Auslandsblog Eintrag 2: Start in den Alltag (29. Oktober 2018)

Ich bin nun schon lang genug in Volda, einer kleinen Stadt am Fjord, um mich hier eingelebt zu haben und hier eine Art Alltag entwickelt zu haben. Und das, obwohl mein Stundenplan mich nur zwei Mal die Woche für jeweils einen halben Tag in die Hochschule schickt, was für mich zu Beginn sehr ungewohnt, aber natürlich auch schön war.

Meine Kurse hier sind nämlich Photo for Media und Visual Communication, also zwei sehr praktische Kurse. Meine Abgaben sind Woche für Woche Fotos zu verschiedenen Kriterien, die uns für die Arbeit als Pressefotografen vorbereiten sollen, und design-bezogene Aufgaben wie z.B. das Entwerfen von Postern und das Erlernen von verschiedenen gestalterischen Elementen. Beide Kurse machen mir viel Spaß und sind eine tolle Ergänzung zu meinem sehr wissenschaftlichen Studium in Augsburg. Für Medienstudenten bietet diese kleine Stadt wirklich erstaunliche Möglichkeiten und es ist kein Wunder, dass sich so viele frühere Erasmus-Studenten dafür entscheiden, für einen Master hierher zurückzukommen. Das liegt allerdings auch an den Menschen hier und der generellen Freundlichkeit, mit denen sowohl die Einheimischen als auch die anderen „Internationals“ sich hier begegnen.

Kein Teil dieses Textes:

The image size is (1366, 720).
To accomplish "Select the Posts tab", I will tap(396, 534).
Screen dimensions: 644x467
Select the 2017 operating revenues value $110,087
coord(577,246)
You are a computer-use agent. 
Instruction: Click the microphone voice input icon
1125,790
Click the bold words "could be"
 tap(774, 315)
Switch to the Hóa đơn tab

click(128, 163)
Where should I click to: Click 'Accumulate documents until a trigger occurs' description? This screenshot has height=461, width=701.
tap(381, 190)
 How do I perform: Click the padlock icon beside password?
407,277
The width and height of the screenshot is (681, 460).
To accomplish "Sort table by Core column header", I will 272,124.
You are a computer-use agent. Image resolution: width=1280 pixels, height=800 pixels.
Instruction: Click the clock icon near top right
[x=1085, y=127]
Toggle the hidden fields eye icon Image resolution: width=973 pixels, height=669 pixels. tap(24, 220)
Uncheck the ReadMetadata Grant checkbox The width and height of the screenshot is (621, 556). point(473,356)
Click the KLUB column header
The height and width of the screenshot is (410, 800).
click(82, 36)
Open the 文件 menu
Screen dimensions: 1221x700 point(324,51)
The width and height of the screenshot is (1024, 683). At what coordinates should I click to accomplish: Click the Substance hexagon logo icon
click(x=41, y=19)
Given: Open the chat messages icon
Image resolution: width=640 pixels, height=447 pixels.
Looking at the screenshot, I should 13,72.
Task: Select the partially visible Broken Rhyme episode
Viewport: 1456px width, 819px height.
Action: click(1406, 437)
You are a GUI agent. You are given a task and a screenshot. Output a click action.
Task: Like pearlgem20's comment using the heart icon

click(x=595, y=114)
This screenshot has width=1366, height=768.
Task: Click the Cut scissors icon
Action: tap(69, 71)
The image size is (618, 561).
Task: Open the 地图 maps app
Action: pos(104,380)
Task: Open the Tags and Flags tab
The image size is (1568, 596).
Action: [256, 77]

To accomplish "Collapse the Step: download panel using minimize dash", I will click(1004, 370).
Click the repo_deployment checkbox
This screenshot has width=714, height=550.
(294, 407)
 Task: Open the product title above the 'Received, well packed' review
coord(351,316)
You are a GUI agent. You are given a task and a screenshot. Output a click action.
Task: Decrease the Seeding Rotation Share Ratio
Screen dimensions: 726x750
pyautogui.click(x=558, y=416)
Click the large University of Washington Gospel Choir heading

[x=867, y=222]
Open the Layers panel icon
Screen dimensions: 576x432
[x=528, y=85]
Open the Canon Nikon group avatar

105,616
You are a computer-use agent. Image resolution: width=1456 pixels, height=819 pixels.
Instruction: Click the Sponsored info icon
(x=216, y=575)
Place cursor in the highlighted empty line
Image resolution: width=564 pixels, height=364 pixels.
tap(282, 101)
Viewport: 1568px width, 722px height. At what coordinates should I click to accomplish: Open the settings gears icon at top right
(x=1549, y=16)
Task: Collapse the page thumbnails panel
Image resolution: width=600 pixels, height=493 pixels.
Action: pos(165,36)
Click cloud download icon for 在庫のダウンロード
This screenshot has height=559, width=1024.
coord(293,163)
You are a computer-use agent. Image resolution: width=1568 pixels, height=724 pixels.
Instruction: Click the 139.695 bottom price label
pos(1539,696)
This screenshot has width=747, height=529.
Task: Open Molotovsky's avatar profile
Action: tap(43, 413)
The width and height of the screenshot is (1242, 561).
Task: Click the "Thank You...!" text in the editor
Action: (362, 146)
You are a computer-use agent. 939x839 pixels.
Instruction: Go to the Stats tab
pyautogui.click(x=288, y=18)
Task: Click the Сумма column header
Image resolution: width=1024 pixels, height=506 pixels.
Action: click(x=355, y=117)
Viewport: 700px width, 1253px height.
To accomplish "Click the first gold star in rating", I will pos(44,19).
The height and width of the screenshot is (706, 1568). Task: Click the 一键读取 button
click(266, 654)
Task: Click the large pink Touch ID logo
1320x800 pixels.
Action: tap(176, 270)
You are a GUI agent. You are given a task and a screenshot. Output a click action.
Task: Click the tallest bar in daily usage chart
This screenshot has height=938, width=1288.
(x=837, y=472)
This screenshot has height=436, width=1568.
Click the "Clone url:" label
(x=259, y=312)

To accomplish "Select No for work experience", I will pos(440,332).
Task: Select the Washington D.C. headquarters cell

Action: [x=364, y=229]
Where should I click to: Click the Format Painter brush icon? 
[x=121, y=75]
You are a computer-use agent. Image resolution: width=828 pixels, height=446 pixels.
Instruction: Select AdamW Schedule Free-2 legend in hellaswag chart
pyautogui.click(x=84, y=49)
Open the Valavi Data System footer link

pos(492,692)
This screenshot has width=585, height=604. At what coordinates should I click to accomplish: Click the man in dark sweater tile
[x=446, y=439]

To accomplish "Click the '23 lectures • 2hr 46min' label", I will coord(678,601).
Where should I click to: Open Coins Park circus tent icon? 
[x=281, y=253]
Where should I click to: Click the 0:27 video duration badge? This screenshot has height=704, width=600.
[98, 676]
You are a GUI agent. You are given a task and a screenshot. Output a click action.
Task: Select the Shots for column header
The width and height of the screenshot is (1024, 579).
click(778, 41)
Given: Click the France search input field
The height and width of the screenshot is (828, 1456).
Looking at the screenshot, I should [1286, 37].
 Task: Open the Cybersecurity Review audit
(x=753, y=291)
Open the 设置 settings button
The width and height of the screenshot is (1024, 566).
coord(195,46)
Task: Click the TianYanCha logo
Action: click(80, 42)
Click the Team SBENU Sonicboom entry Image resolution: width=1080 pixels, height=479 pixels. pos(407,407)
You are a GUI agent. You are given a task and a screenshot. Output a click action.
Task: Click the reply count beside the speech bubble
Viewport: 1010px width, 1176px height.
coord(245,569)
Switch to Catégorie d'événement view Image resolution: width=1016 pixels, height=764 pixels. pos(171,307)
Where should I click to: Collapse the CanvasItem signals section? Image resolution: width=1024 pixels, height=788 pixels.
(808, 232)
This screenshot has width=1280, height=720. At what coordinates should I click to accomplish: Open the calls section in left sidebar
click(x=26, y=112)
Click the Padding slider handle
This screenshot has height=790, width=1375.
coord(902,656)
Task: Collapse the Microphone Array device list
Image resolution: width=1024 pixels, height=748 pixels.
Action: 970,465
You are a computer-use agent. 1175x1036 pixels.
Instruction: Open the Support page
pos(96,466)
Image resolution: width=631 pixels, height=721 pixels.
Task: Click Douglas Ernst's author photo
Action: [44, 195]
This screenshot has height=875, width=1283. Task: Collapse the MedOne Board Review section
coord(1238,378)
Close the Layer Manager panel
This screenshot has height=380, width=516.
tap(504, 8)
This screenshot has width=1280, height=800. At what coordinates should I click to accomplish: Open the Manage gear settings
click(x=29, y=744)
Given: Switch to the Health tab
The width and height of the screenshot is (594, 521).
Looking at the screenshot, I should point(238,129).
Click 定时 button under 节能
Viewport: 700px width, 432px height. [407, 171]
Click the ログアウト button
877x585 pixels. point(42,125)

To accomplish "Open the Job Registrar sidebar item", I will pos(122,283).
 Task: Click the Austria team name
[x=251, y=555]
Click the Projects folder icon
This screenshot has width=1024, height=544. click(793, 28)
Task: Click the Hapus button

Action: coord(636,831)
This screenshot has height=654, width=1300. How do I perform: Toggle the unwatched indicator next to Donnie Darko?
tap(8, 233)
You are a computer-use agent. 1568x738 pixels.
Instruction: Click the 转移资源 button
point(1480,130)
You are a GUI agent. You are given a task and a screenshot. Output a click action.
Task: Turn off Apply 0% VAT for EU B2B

Nach meiner Ankunft am Flughafen wurden ich und die anderen frisch Angekommenen von drei freiwilligen Mitarbeitern des internationalen Clubs in Volda, Pangaia, abgeholt und trotz der späten Stunde – unser Flug hatte Verspätung und wir waren erst nach Mitternacht gelandet – noch in ein Paar Details über unser Wohnheim eingewiesen. Dabei standen am nächsten Tag um 6 Uhr schon die nächsten „Abholungen“ an, wenn wieder jemand mit dem Nachtbus aus Oslo ankam.

Diese Hilfsbereitschaft in den ersten stressigen Wochen des Semesters und die Organisation von Trips und Veranstaltungen ist nicht in jeder Stadt so selbstverständlich, wenn es überhaupt so etwas wie einen internationalen Club gibt. So wurden zum Beispiel gleich zu Beginn ein Trip zum Gletscher Briskdalsbreen und eine Fahrt nach Aalesund, zur Registrierung bei der Polizei, organisiert und es werden jede Woche Yoga-Stunden angeboten, weil zufällig einer der Pangaia-Mitarbeiter in seiner Heimat Indien eine Yogalehrer-Ausbildung gemacht hat. Mitte November wird außerdem ein Hütten-Wochenende in einem Nationalpark im Inland für alle Internationals organisiert, das für uns komplett gratis ist. Zudem gibt es immer wieder „Ländernächte“, bei denen die Studierenden aus dem jeweiligen Land Spezialitäten kochen und ihre Heimat vorstellen.

Das bietet eine schöne Möglichkeit, von seinen Freunden mehr über die jeweiligen Länder zu erfahren, was über Stereotype hinausgeht. Trotz der beschränkten Ausgeh-Möglichkeiten bei nur einem wirklichen Club in der Stadt wird uns hier also nicht langweilig, auch wenn die Aktivitäten hier etwas anders sind, als wir, hauptsächlich in großen Städten Studierende, es gewöhnt sind.

Da die meisten von uns „Internationals“ in zwei nebeneinanderliegenden Wohnheimen im Ortskern untergebracht sind, haben wir uns alle schnell kennengelernt und unternehmen viel zusammen. Bald hatten sich ein wöchentlicher Brunch, regelmäßige Filmabende im Kinoraum der Uni und natürlich gemeinsame Wanderungen an den schönen Tagen etabliert.

In Volda bekommt man als Austauschstudent eine Unterkunft garantiert, was auch einen echten Luxus darstellt. Gerade in Norwegen ist es aufgrund der hohen Lebenshaltungskosten sowieso sehr schwer, eine erschwingliche Unterkunft zu finden, ohne ein entsprechendes „norwegisches“ Gehalt zu beziehen. Dazu kommt, dass die meisten WGs und Wohnungen natürlich bevorzugt an längerfristig bleibende, meist norwegische, Studierende vergeben werden. In Städten wie Oslo stelle ich mir die Wohnungssuche ohne garantierte Unterkunft also sehr schwer vor und bin sehr froh, hier ein Zimmer zugeteilt bekommen zu haben, das normalpreisig ist – mit Blick auf den Fjord inklusive.